St. Andrews is 15 km from Thiruvananthapuram International Airport and 4 km from Kazhakoottam. Its western side edges the Arabian sea, while the east is separated by Parvathi Puthannaar, a man-made canal completed during the time of Regent Sethu Lakshmi Bayi of Travancore Kingdom. Its northern side is bounded by the village of Puthenthope and the southern side is bounded by the locality of Kochu Vettukad. The Veli-Perumathura Road runs through the hamlet.

==History==

History attests to the fact that St. Andrews and the neighboring village of Puthenthope were Portuguese settlements. The name St. Andrews itself is derived from the Portuguese "Sandandarae" or "Santo Andarae" which means St. Andrew. The historical records from the Travancore regime shows a place Sandandare west of Kazhakoottam and Chempazhanthy.

==Culture==

St. Andrews is a unique melting pot of different cultures, with a rich Luso-Indian heritage. The Portuguese influence has lent distinctiveness to the culture of the place which finds its manifestations especially in the language and food.

===Tamil Influence===

Apart from its obvious European heritage, St. Andrews also has a Tamil influence as people from Tamil Nadu settled here in the past mainly for the purpose of trade. Traces of Tamil culture has its influence and reflection in the church songs which used to be sung in Tamil also.

===Portuguese Legacy===

The most singular and distinctive influence on St.

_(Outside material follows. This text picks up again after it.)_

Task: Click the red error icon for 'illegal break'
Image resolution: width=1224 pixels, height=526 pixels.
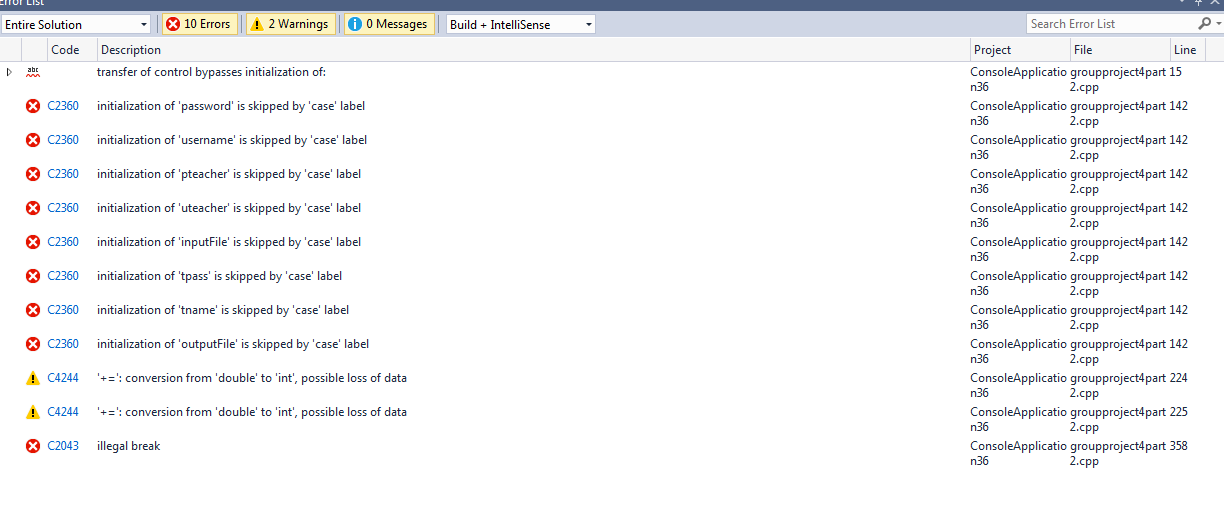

Andrews without doubt remains the Portuguese legacy. Because of the Portuguese influence the food prepared in many household in St. Andrews bears an uncanny resemblance to Goan cuisine. They have a unique taste, flavor, and even have names different from that of typical Kerala cuisine.

The distinctive food habits in St. Andrews have led to some interesting culinary observations. For instance, Pork Vindaloo which is popular in St. Andrews, and also in some parts of Kollam and Cochin is also popular in Goan and Anglo-Indian cuisine. Thought the taste of vindaloo curry differs, all the dishes have the common tangy taste. The similar food traits have been brought in by Portuguese or by Christian missionaries from Goa.

The dishes which have a clear Portuguese originated which is still popular in this are includes: Pork Vindaloo, Baked Chicken Mince, Scone, Tharidosi (Coconut cake), Orapam, Churi Appam and Plum Cake. But the most sought after delicacy of St. Andrews is the Milk Halwa which remains exclusive to this region. Even though it is termed as Milk Halwa, maybe because of its distinct European influence, it has no similarities with the traditional halwas with which Keralites are familiar. Moreover, only a few persons remain who has the knowledge to make this delicious sweet.

The Portuguese influence can also be seen in the language spoken here.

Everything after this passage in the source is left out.